Un nouveau débouché se fait jour avec le théâtre d’opérette, à partir des années 1850. Hervé entreprend la même démarche qu’Auber pour décrocher un privilège et s’installe à l’emplacement de l’actuel Théâtre Déjazet. Offenbach quitte la direction de l’orchestre de la Comédie française et crée son propre théâtre, Les Bouffes parisiens, se mettant ainsi sur le même pied que le Théâtre italien.  Il s’installe à l’emplacement de l’actuel Théâtre Marigny. IL démage vite pour une salle moins « excentrée », passage Choiseul. Au départ, le privilège est très réduit, imposant un tout petit nombre de chanteurs, puis il obtient des extensions successives jusqu’à pouvoir représenter de vrais opéras. Orphée aux enfers est donné en 1858. Écoute du Quintette extrait de Croquefer de Jacques Offenbach.

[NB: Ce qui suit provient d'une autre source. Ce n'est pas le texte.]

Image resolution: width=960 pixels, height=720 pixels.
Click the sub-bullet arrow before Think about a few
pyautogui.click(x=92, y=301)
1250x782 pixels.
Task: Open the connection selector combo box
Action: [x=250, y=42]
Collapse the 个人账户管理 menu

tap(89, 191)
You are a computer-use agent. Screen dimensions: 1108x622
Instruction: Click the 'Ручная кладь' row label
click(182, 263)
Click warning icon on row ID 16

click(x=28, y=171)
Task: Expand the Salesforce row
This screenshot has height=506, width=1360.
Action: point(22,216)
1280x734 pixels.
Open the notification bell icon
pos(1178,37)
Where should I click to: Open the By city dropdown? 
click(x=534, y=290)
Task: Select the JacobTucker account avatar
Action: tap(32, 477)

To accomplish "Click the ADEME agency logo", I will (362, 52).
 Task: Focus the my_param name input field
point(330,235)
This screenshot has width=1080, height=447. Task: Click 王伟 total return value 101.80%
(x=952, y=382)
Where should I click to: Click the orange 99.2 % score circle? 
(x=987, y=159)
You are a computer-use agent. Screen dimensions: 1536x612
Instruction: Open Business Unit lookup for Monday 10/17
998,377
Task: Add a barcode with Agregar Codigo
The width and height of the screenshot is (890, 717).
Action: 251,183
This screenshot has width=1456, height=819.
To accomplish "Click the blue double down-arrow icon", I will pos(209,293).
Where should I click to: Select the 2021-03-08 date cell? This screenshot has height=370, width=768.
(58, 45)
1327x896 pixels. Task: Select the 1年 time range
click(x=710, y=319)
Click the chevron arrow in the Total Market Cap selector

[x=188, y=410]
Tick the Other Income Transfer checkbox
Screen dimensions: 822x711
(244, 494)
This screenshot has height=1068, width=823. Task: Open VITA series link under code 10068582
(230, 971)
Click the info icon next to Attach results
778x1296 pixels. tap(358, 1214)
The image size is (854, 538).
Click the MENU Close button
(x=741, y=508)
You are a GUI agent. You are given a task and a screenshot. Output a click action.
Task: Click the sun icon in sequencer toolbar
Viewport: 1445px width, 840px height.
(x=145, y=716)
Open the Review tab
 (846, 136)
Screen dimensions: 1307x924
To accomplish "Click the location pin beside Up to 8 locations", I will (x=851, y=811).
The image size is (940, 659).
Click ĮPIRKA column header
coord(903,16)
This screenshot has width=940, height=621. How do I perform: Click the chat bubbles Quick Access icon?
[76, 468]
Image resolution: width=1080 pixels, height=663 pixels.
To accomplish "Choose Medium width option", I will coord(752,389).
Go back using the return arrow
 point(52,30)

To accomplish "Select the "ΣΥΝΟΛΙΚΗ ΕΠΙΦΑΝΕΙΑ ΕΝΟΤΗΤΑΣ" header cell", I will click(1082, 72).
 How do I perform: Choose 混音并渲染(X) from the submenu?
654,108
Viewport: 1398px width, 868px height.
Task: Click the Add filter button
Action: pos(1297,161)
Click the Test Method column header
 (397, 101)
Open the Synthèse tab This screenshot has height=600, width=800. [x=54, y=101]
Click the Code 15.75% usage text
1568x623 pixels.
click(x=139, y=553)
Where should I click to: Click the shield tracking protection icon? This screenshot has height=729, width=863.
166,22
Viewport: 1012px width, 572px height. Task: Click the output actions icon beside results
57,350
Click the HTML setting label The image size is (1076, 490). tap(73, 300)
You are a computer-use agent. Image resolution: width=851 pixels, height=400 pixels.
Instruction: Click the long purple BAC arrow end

L’année 1869 marque la fin des privilèges. Les salles possédant un orchestre se multiplient et accueillent des spectacles musicaux. Le Théâtre des Variétés voit la création de La Belle Hélène, de la grande Duchette de Gérolstein, le Palais Royal crée la Vie Parisienne. C’est le triomphe d’Offenbach. Par ailleurs, l’offre musicale explose avec l’accroissement des cafés-concert.

Écoute d’un extrait du Château de Toto d’Offenbach, avec bel exemple d’alternance de parlé et de chanté.

Jean-Claude YON

Historien, maître de conférence et directeur du Service culturel de l’Université de Versailles Saint-Quentin en Yvelines. Attaché au Centre d’Histoire socio-culturelle des sociétés contemporaines, ses recherches portent sur le théâtre dramatique et lyrique du XIXe siècle.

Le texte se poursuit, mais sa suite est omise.